THE DATA
◆ ◆ ◆ ◆ ◆ ◆ ◆
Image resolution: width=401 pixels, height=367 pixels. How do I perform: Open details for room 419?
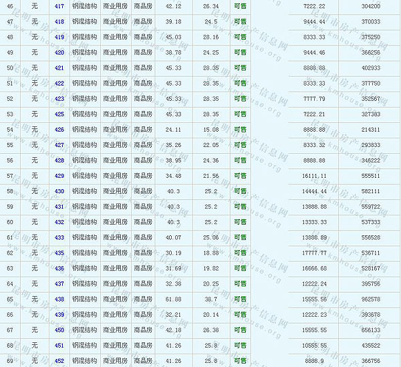59,37
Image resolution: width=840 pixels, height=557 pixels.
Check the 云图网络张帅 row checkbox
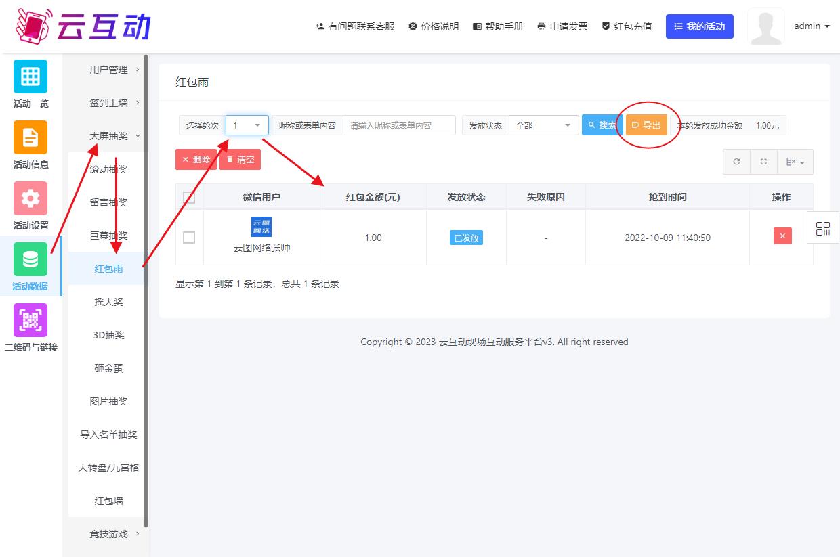(x=189, y=238)
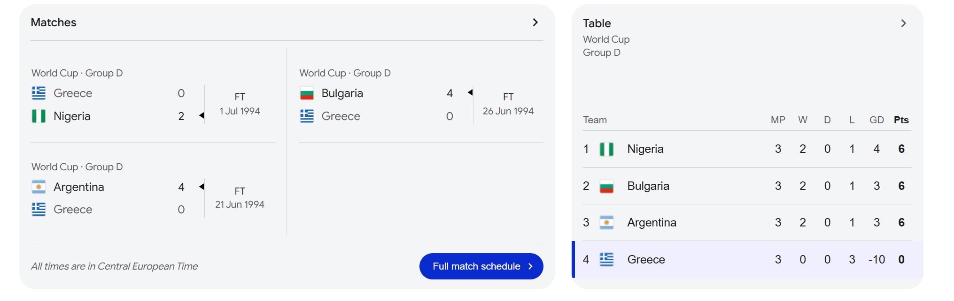Click the Pts column header
The width and height of the screenshot is (954, 301).
(x=901, y=120)
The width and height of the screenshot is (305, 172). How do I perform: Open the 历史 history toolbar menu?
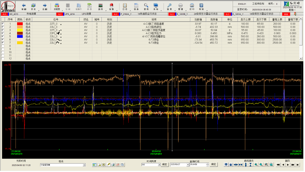point(33,6)
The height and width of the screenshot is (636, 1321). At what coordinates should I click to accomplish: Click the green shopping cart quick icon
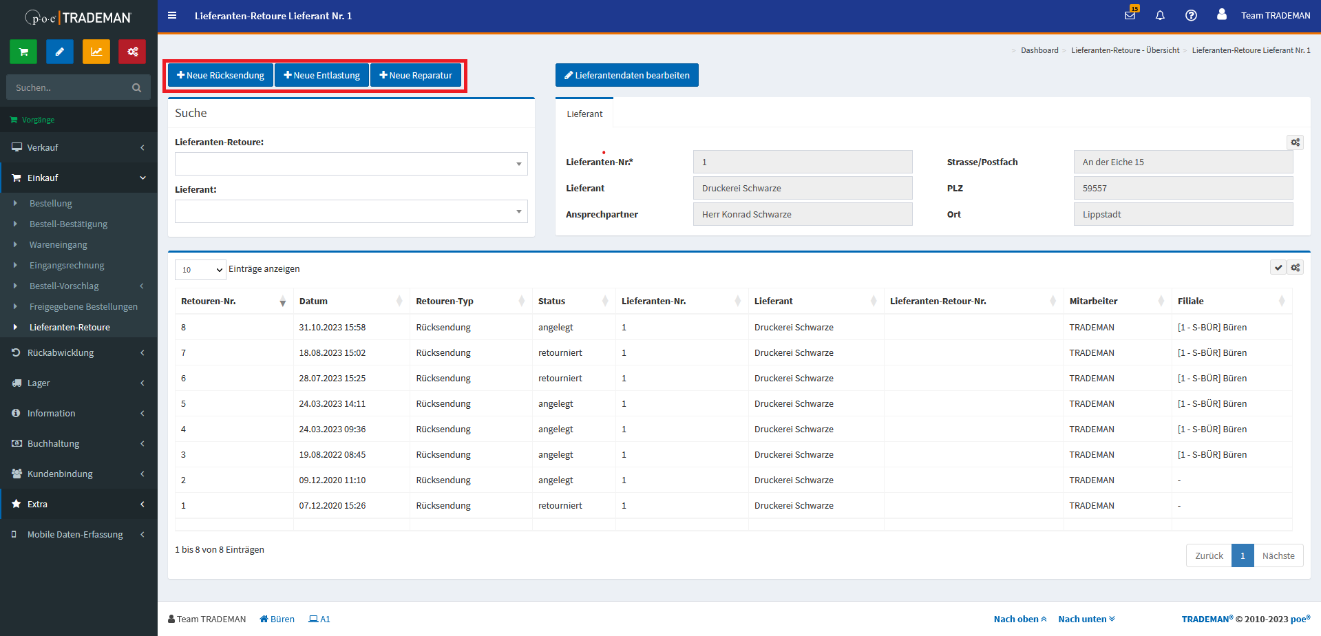point(23,52)
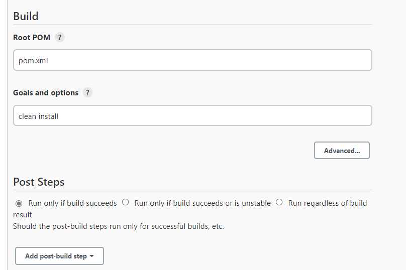Viewport: 406px width, 270px height.
Task: Choose 'Run only if build succeeds or is unstable' radio
Action: coord(126,203)
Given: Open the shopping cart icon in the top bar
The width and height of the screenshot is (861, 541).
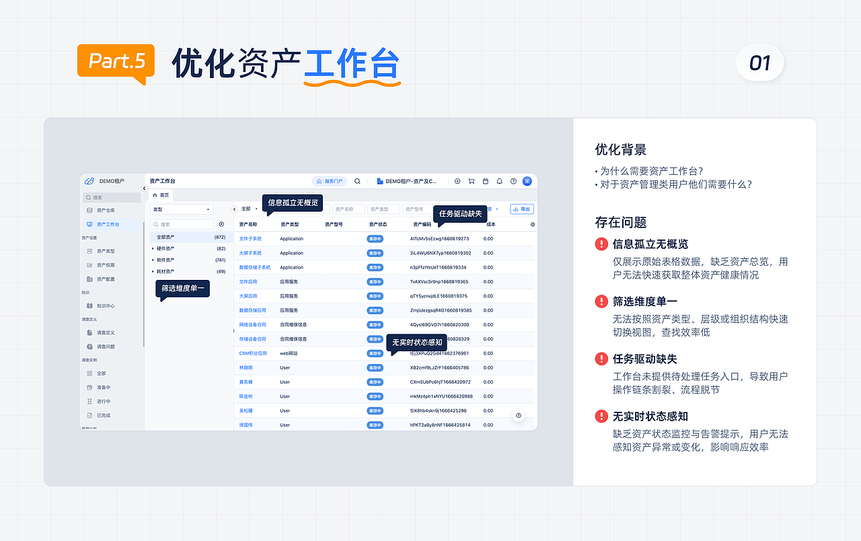Looking at the screenshot, I should click(471, 182).
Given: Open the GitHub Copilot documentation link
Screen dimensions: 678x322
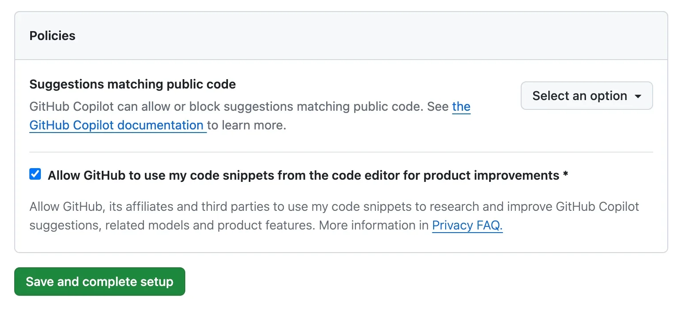Looking at the screenshot, I should (116, 125).
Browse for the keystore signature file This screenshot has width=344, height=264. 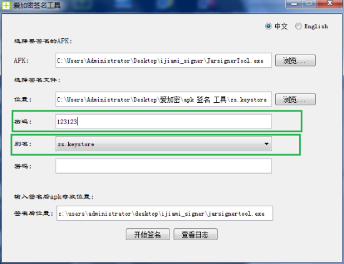pos(295,99)
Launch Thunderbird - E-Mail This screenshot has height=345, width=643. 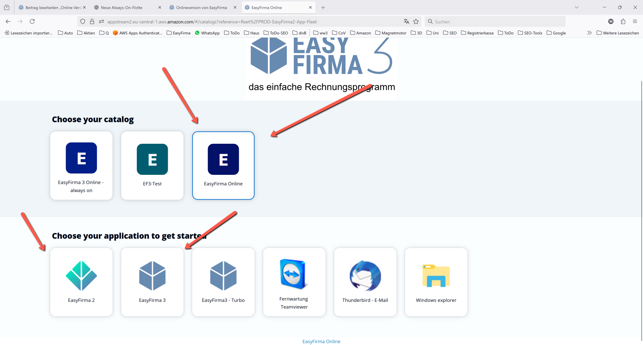365,282
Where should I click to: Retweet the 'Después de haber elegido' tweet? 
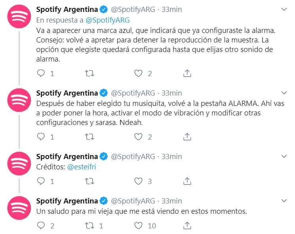click(x=90, y=137)
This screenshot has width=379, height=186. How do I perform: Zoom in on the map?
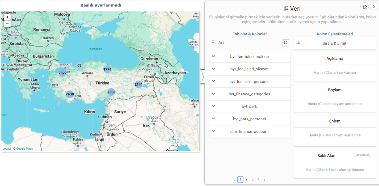click(7, 17)
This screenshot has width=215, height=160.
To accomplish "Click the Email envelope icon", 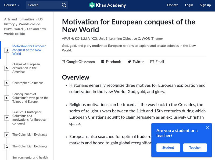I will click(152, 62).
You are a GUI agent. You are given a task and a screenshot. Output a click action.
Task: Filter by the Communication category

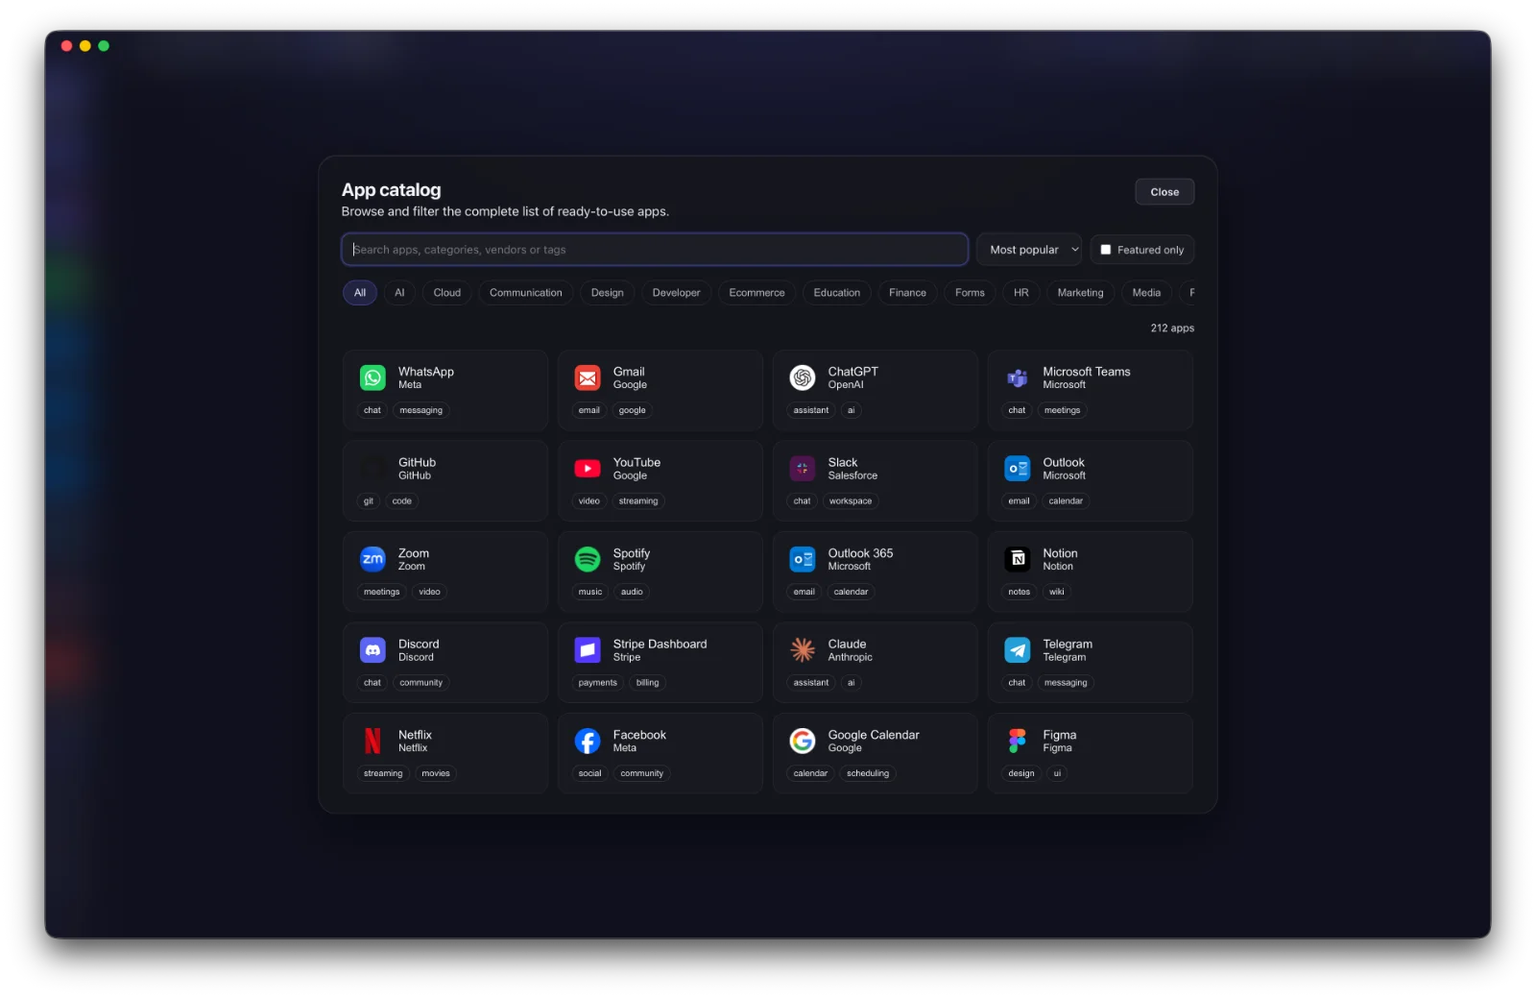coord(526,293)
◆ ◆ ◆ ◆ ◆ ◆ ◆
YOUR OBJECTIVE
Begin at the first line of the entries and end at the line containing "Image resolution: width=840": write out each line exactly, skipping pictures.

ANSWER BOX
Image resolution: width=401 pixels, height=367 pixels. How do I perform: Open details for room 419?
59,37
Image resolution: width=840 pixels, height=557 pixels.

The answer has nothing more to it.